The entries below are to be given back exactly, with images excluded.

[Stored data entries]
....

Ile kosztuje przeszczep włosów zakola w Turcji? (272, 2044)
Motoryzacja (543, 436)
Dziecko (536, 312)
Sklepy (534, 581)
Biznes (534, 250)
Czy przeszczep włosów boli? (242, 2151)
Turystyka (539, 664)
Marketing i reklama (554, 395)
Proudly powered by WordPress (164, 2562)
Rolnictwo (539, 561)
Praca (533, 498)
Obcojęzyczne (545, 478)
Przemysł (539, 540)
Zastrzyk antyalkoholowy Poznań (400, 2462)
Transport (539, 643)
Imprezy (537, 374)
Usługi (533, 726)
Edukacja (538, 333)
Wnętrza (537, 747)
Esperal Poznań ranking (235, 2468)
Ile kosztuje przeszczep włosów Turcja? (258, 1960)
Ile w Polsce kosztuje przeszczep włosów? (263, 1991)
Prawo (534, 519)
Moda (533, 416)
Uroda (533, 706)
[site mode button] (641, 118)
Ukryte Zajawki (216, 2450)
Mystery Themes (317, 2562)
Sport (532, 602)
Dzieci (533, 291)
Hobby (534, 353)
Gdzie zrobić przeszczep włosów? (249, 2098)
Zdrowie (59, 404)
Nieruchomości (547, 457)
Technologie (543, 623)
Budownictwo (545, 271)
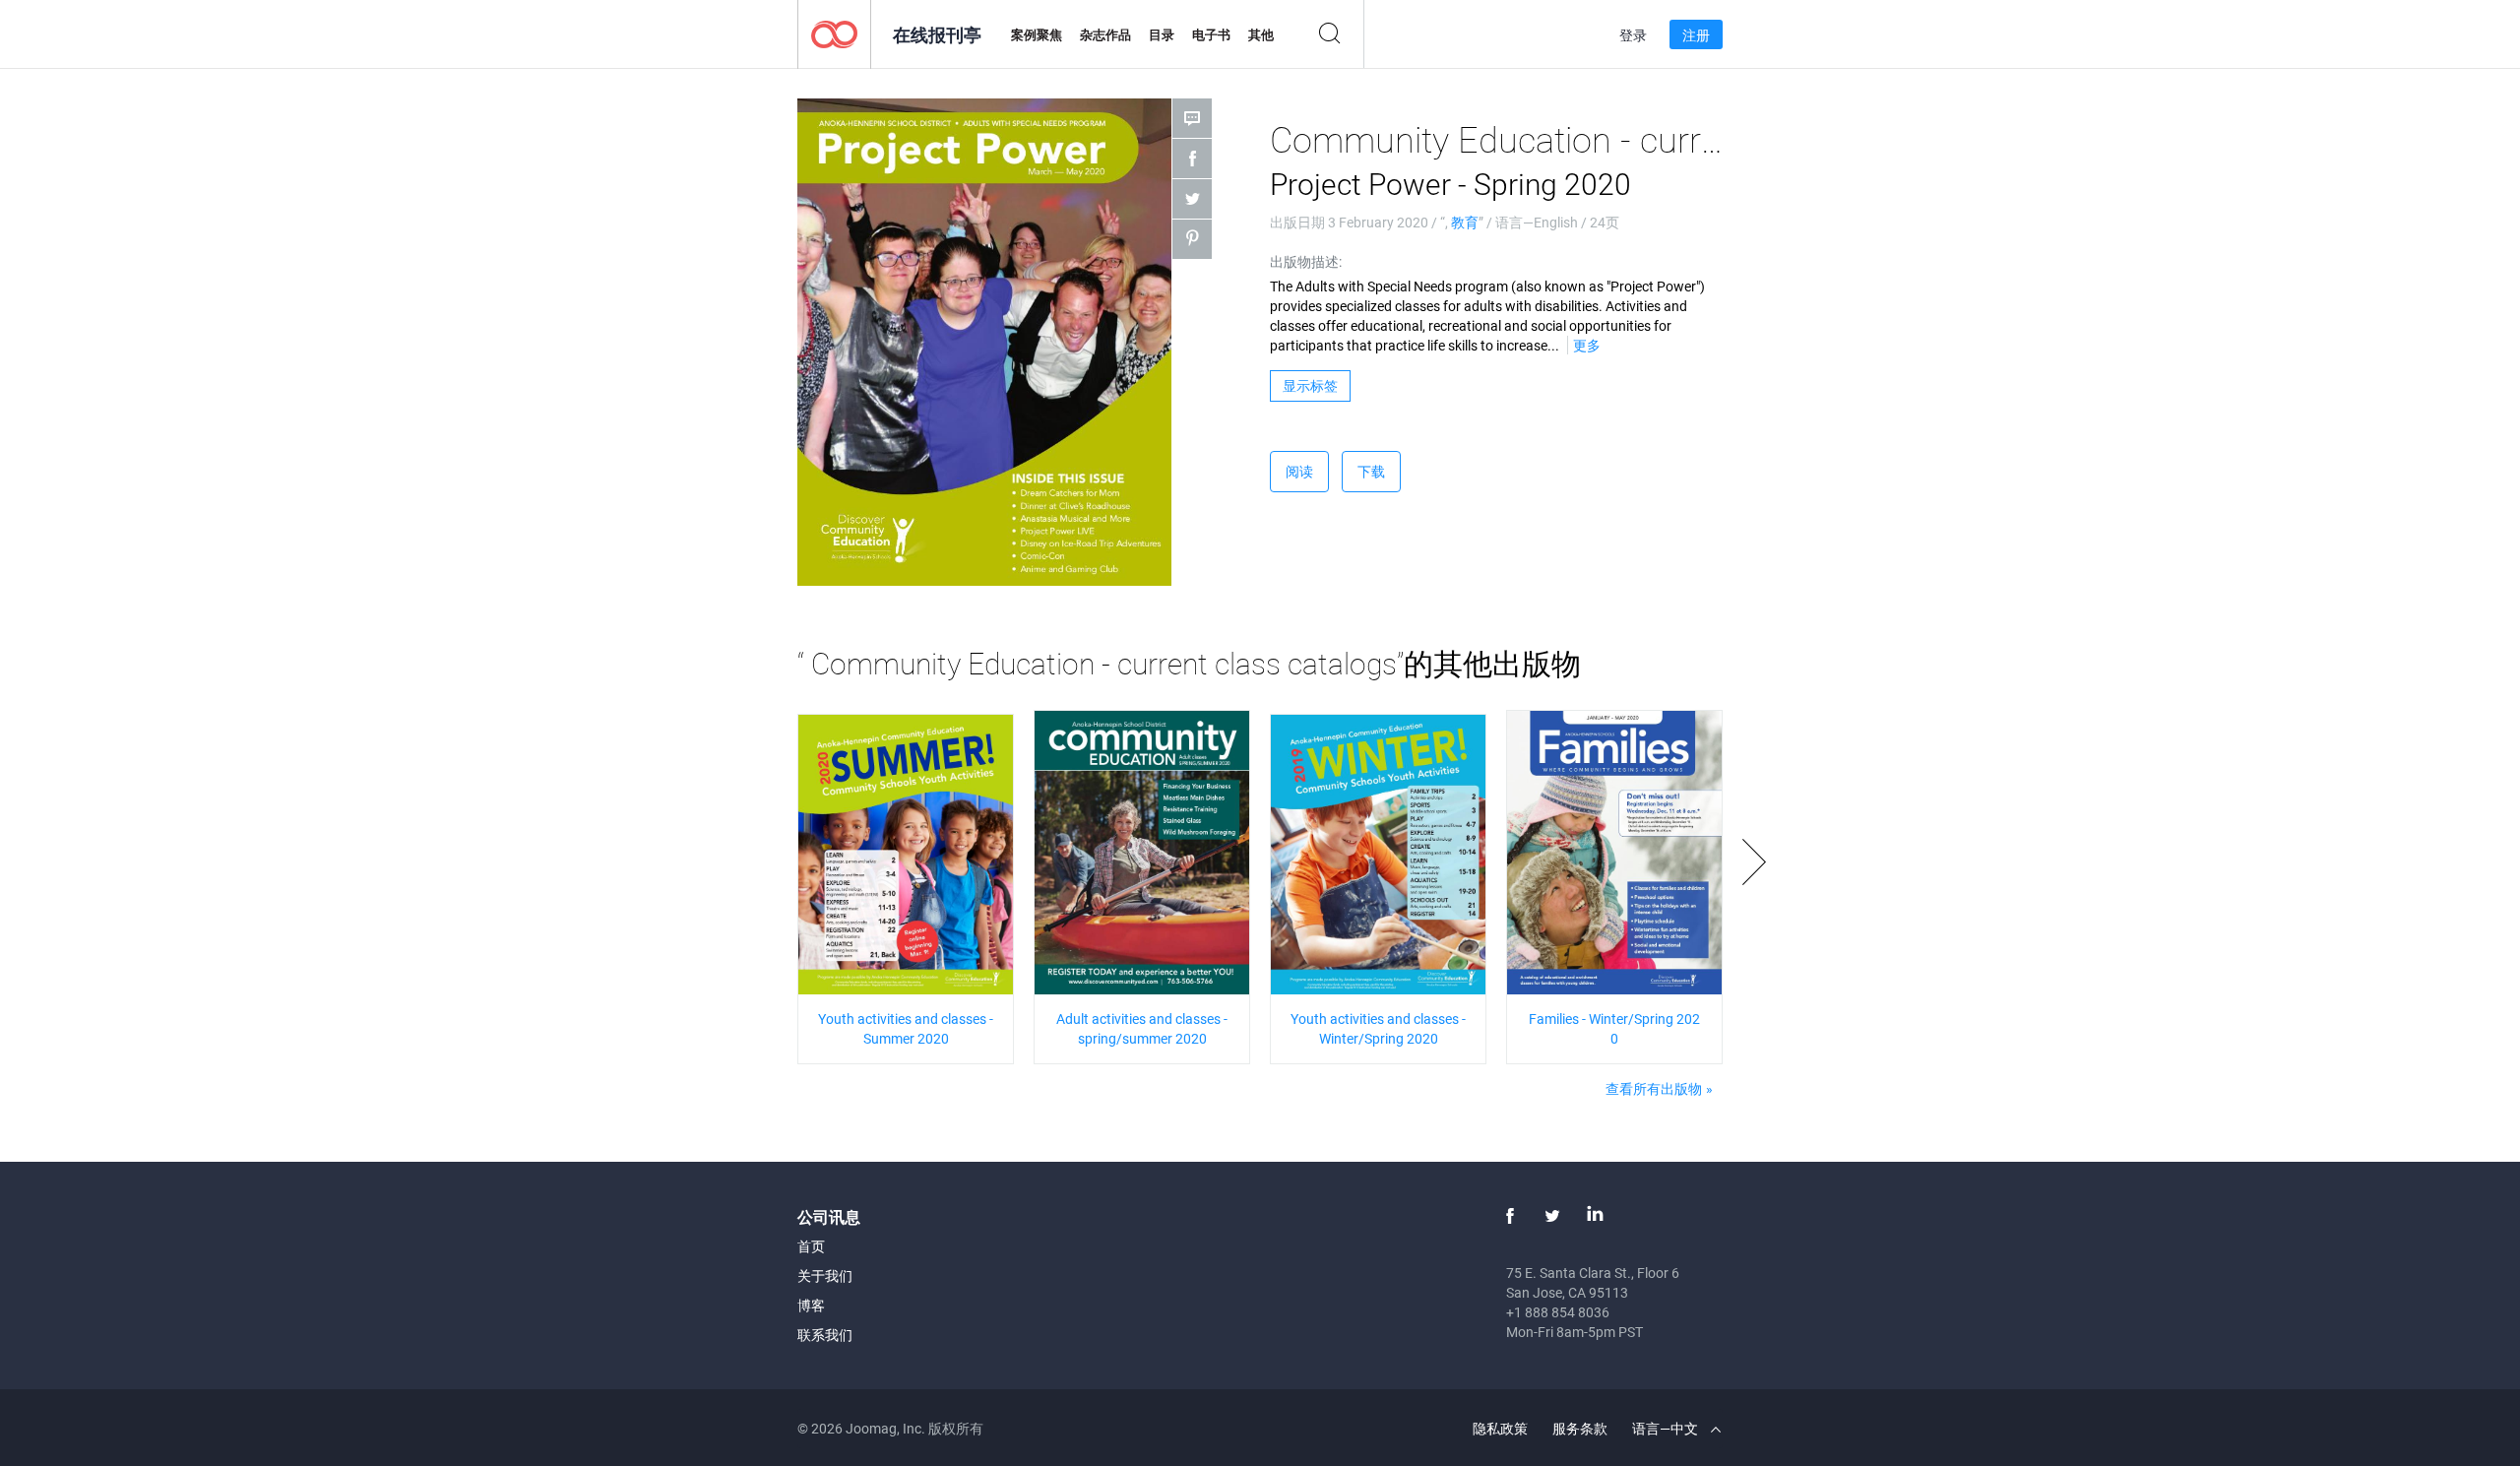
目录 (1161, 34)
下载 (1371, 471)
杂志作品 (1105, 34)
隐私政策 (1500, 1428)
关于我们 (824, 1275)
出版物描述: (1306, 261)
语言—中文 (1666, 1428)
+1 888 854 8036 (1557, 1312)
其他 (1261, 34)
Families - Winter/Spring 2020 (1614, 1028)
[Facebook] (1510, 1216)
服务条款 (1579, 1428)
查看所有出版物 (1654, 1088)
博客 (811, 1305)
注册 (1696, 35)
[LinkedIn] (1594, 1216)
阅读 (1299, 471)
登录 (1633, 35)
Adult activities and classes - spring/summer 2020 (1142, 1028)
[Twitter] (1552, 1216)
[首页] (834, 33)
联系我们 (824, 1334)
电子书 (1211, 34)
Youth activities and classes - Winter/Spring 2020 (1378, 1028)
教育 (1465, 222)
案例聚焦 (1036, 34)
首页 (811, 1246)
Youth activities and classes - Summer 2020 (905, 1028)
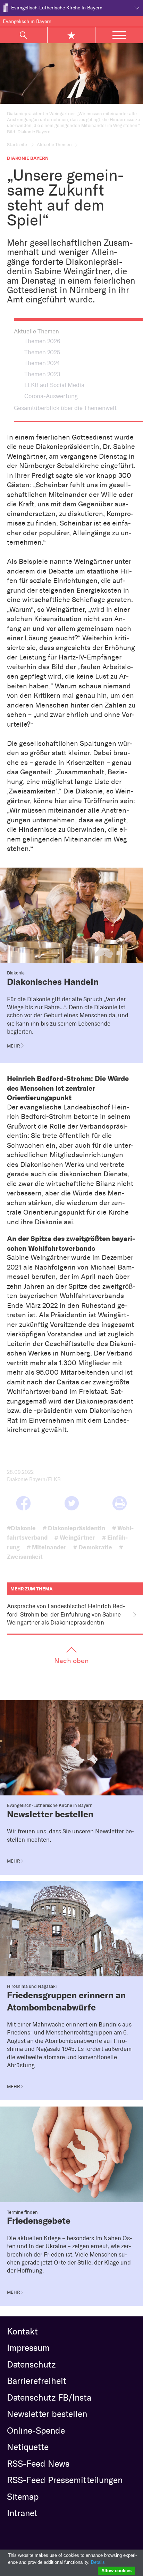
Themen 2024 (42, 362)
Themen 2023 (42, 374)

....

### Answer for this exercise:
Ile kosztuje przeszczep włosów zakola w Turcji? (272, 2044)
Motoryzacja (543, 436)
Dziecko (536, 312)
Sklepy (534, 581)
Biznes (534, 250)
Czy przeszczep włosów boli? (242, 2151)
Turystyka (539, 664)
Marketing i reklama (554, 395)
Proudly powered by WordPress (164, 2562)
Rolnictwo (539, 561)
Praca (533, 498)
Obcojęzyczne (545, 478)
Przemysł (539, 540)
Zastrzyk antyalkoholowy Poznań (400, 2462)
Transport (539, 643)
Imprezy (537, 374)
Usługi (533, 726)
Edukacja (538, 333)
Wnętrza (537, 747)
Esperal Poznań ranking (235, 2468)
Ile kosztuje przeszczep włosów Turcja? (258, 1960)
Ile w Polsce kosztuje przeszczep włosów? (263, 1991)
Prawo (534, 519)
Moda (533, 416)
Uroda (533, 706)
[site mode button] (641, 118)
Ukryte Zajawki (216, 2450)
Mystery Themes (317, 2562)
Sport (532, 602)
Dzieci (533, 291)
Hobby (534, 353)
Gdzie zrobić przeszczep włosów? (249, 2098)
Zdrowie (59, 404)
Nieruchomości (547, 457)
Technologie (543, 623)
Budownictwo (545, 271)
目录 (1161, 34)
下载 (1371, 471)
杂志作品 (1105, 34)
隐私政策 (1500, 1428)
关于我们 (824, 1275)
出版物描述: (1306, 261)
语言—中文 (1666, 1428)
+1 888 854 8036 (1557, 1312)
其他 (1261, 34)
Families - Winter/Spring 2020 (1614, 1028)
[Facebook] (1510, 1216)
服务条款 (1579, 1428)
查看所有出版物 (1654, 1088)
博客 (811, 1305)
注册 (1696, 35)
[LinkedIn] (1594, 1216)
阅读 (1299, 471)
登录 (1633, 35)
Adult activities and classes - spring/summer 2020 (1142, 1028)
[Twitter] (1552, 1216)
[首页] (834, 33)
联系我们 (824, 1334)
电子书 (1211, 34)
Youth activities and classes - Winter/Spring 2020 (1378, 1028)
教育 (1465, 222)
案例聚焦 (1036, 34)
首页 (811, 1246)
Youth activities and classes - Summer 2020 (905, 1028)
Themen 2024 (42, 362)
Themen 2023 (42, 374)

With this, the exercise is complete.